• [What is being asked]: Transcribe the stretch of entries below from the line with "Open the Add Personnel link" through the line with "Remove the blr8-119-52 server filter tag", exactly and with both ends included; leave out all other lines.
---------- Data to use ----------
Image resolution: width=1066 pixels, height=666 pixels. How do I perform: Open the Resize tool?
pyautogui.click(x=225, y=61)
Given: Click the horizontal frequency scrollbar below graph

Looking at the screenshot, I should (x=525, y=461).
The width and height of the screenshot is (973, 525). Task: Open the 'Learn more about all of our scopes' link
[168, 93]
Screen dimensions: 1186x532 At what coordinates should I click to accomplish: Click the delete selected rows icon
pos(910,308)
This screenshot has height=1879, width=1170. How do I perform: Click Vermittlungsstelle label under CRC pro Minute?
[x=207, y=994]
----------
---------- Data to use ----------
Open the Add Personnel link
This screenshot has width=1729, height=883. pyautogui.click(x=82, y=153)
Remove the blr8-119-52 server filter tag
----------
• [Written solution]:
Open the Add Personnel link
This screenshot has width=1729, height=883. pyautogui.click(x=82, y=153)
Remove the blr8-119-52 server filter tag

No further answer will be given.